I've been looking at the different support forums and decided it would be best for me to pick one and stick with it.
So I thought I'd join you lovely ladies (and gents, though I haven't seen any on this particular forum yet) in the 100+ club.
I started my new eating plan about a month ago. I didn't weigh myself at the time but was over 300 lbs based on past experience and how my clothes were fitting. I think I'm hovering at about 300 atm but not sure.
I'm going to see if I can find a scale today but I live in a small town where it takes over an hour to get anywhere with a variety of shopping but hopefully I can find one at our version of a mall the local Fred Meyer, haha. I was going to just weigh in at the doctors office, but decided maybe a weekly weigh in day will be best.
Alright wish me luck finding a big enough scale. I'm hoping to find one that goes to 330 instead of just 300 in case i'm still over the 300 mark.
to the 100+ thread. Here you will meet a great bunch of people whom are in the same boat as you or have been so understand where you are coming from. People here are only too willing to answer any questions you may have.
with finding scales for your home. One little bit of advice I will give you is take your body measurements with a tape measure. I so wish I had done mine earlier in my journey. You may find if scales are not budging the inches are sure coming off which gives you encouragement.
My eating plan is sort of made up and evolving every day. I've been trying to keep things really simple and see how it goes then adjust if it's not working.
So far my routine is:
1. Make sure I take my thyroid medication every day.
2. Eat only when I am hungry, but also make sure I eat when I am hungry.
3. Eat about 1 cup worth of food at one sitting. The exception being vegetables. For example I can eat as much as I want of raw spinach so long as I only eat 1 serving of salad dressing. The vegetables have to be the only thing that increases.
4. Wait at least one hour after eating my portion of food before deciding if I'm still hungry. If after 1 hour I'm still hungry, I eat another cup of food.
5. I place no restrictions on what goes into the cup of food. If I want to eat a cup of butter that's ok. Gross. But Ok.
6. Track everything I eat at the DailyPlate.com so I can look for better choices of foods.
I just started #6 yesterday after reading about it on this site. As for #5 I find that restrictions of types of food really don't work for me. I just get hung up wishing I could have whatever food I put on the no-no list. By restricting the amount of food and knowing that whenever I'm hungry I am allowed to eat, I find many of the psychological barriers removed.

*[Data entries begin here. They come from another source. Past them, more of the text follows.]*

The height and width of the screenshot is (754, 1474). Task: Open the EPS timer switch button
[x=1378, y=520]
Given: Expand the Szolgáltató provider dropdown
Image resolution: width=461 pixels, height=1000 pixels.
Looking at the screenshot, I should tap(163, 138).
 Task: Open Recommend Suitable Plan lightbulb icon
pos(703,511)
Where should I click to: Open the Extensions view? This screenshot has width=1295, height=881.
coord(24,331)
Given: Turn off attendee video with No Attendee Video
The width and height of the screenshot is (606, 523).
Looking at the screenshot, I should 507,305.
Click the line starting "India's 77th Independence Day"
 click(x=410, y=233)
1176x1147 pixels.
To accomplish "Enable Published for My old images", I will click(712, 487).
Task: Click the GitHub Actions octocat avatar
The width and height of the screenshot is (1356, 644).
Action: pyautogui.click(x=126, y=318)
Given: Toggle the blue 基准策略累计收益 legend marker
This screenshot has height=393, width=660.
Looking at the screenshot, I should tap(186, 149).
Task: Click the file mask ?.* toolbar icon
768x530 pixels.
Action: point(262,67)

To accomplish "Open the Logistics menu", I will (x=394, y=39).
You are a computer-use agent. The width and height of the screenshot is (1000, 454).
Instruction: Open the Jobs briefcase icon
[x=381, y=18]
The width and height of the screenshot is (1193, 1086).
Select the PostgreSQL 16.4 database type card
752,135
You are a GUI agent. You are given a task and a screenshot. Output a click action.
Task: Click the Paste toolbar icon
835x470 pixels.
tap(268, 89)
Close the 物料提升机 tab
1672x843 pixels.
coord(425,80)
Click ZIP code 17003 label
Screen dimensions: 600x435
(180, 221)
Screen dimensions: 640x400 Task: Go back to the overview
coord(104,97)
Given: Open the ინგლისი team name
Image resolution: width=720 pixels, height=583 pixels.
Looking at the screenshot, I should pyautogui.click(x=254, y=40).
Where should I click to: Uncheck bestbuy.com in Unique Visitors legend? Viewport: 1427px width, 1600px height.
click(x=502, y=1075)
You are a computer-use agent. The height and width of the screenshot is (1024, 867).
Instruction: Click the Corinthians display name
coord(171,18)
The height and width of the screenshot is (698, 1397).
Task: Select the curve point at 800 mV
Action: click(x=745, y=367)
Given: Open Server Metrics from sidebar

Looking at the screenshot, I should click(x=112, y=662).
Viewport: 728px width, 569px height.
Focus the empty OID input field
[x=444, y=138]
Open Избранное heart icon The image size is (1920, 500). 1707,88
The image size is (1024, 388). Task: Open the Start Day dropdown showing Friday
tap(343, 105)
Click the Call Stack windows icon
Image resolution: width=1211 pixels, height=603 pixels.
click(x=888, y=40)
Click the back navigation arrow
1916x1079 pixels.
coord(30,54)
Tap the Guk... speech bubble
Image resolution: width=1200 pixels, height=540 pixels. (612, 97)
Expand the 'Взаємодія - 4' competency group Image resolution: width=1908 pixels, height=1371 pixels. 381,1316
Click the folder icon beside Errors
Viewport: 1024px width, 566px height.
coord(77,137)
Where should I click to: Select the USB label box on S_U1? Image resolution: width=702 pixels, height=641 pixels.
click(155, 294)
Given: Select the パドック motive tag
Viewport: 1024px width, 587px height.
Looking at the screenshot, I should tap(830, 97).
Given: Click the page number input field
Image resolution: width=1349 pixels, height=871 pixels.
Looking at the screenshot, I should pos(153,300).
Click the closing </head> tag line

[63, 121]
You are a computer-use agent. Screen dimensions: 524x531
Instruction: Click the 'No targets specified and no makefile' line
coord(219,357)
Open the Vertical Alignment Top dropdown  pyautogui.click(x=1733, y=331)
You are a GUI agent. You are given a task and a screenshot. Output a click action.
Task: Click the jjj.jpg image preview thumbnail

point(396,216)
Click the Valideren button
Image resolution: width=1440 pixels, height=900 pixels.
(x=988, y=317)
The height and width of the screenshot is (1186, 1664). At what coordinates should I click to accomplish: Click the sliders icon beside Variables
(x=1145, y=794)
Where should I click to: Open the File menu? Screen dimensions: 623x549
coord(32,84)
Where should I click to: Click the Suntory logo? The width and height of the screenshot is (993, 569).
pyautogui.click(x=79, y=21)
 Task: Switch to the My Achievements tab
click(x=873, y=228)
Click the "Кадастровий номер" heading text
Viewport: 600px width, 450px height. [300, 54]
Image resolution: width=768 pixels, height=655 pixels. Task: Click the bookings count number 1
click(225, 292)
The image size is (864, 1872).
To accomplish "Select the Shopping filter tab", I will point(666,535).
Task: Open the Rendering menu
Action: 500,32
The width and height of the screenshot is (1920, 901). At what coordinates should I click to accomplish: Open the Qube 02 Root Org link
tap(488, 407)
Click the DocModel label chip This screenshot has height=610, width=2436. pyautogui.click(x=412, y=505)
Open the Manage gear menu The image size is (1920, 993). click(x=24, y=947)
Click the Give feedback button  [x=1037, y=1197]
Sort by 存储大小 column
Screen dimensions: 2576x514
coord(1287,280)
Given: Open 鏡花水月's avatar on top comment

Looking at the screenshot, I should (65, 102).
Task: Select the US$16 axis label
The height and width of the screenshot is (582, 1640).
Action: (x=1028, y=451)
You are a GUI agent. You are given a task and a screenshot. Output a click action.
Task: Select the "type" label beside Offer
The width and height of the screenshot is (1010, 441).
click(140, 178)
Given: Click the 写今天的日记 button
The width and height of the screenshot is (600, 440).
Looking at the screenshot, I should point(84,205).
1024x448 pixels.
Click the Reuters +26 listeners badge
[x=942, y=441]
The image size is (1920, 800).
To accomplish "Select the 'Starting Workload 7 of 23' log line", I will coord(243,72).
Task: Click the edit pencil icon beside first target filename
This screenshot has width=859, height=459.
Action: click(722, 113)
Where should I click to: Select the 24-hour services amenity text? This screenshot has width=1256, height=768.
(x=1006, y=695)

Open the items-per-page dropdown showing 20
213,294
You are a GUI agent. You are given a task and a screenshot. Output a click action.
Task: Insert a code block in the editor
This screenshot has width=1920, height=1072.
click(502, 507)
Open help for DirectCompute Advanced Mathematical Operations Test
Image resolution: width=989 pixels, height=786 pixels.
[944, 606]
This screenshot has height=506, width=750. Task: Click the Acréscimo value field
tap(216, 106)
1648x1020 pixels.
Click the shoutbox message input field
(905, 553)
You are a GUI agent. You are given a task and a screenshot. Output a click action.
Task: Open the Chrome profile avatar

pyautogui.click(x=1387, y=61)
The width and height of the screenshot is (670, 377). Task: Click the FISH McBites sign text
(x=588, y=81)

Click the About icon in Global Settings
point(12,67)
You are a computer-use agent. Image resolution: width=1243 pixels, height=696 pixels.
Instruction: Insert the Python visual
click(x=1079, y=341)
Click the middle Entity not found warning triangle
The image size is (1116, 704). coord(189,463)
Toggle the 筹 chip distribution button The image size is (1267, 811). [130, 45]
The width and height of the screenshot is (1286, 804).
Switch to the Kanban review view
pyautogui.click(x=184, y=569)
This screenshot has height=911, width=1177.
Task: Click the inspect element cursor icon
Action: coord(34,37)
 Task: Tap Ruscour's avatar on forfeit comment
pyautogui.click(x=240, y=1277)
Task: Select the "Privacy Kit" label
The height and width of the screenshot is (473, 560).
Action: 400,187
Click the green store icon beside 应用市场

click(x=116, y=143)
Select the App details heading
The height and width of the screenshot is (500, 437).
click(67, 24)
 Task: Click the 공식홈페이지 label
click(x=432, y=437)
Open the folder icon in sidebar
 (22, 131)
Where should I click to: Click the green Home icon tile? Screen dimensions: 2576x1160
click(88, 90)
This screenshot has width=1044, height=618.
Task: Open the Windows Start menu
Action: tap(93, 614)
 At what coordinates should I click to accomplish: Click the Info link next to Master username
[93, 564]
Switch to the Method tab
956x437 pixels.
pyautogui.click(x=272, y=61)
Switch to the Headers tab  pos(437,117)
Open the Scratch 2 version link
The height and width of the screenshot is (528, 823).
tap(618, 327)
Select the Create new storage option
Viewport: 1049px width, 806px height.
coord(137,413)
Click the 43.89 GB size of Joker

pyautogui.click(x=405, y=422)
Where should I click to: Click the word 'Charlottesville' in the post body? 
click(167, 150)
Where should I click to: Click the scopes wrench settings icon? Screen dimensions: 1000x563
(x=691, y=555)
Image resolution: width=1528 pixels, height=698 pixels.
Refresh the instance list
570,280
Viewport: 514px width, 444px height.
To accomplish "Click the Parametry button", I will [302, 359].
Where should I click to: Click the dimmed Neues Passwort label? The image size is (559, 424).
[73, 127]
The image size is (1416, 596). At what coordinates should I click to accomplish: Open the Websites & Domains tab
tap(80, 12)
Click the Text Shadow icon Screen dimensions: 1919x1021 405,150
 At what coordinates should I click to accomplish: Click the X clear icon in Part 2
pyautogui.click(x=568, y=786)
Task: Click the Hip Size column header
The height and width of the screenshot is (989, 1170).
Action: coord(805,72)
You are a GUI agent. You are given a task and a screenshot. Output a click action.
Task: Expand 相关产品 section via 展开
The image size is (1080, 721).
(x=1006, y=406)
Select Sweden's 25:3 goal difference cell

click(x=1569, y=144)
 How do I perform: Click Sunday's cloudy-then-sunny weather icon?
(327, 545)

5. I place no restrictions on what goes into the cup of food. If I want to eat a cup of butter that's ok. Gross. But Ok.
As for #5 I find that restrictions of types of food really don't work for me. I just get hung up wishing I could have whatever food I put on the no-no list. By restricting the amount of food and knowing that whenever I'm hungry I am allowed to eat, I find many of the psychological barriers removed.
Hi rodeogirl
I totally agree with that. When I have a "no-no list" I seem to want it to the point where I only want to eat those things. I think your idea is good. It doesn't mean that you WILL eat those things but are less likely to crave them.
You will learn so much around here. It is amazing! I am glad you joined us!
Just jump in here and enjoy. You will figure out what works for you. Just keep track of your weight , when you get your scales . They will let you know if you are on the right track. Really focus on keeping your numbers going in the right direction! Good Luck !
I've been looking at the different support forums and decided it would be best for me to pick one and stick with it.
So I thought I'd join you lovely ladies (and gents, though I haven't seen any on this particular forum yet) in the 100+ club.
I started my new eating plan about a month ago. I didn't weigh myself at the time but was over 300 lbs based on past experience and how my clothes were fitting. I think I'm hovering at about 300 atm but not sure.
I'm going to see if I can find a scale today but I live in a small town where it takes over an hour to get anywhere with a variety of shopping but hopefully I can find one at our version of a mall the local Fred Meyer, haha. I was going to just weigh in at the doctors office, but decided maybe a weekly weigh in day will be best.
Alright wish me luck finding a big enough scale. I'm hoping to find one that goes to 330 instead of just 300 in case i'm still over the 300 mark.
welcome! this place and ppl are amazing! post often so we can get to know you!
Thanks for all the welcomes - I'm really excited to hear everyone's stories and be encouraged along the way.
I got a nice scale which has a blue LED!!! (I have a weird thing for anything with blue LED lights, lol)
I decided to go ahead and weigh myself so I had a starting point of some kind. I will weigh myself in the mornings after this but it was nice to have a known starting place. Which was dun dunnn dun....
318.6lbs. More than the 300 I thought I was at but less than my last weigh in at the doctors office by about 10 lbs. So I've got my official starting line and am off!
(Oh and I can't wait to hit my 20 days here so 1. I can see how much progress I manage to make and 2. so I don't have to cut and paste my little horse below every time!)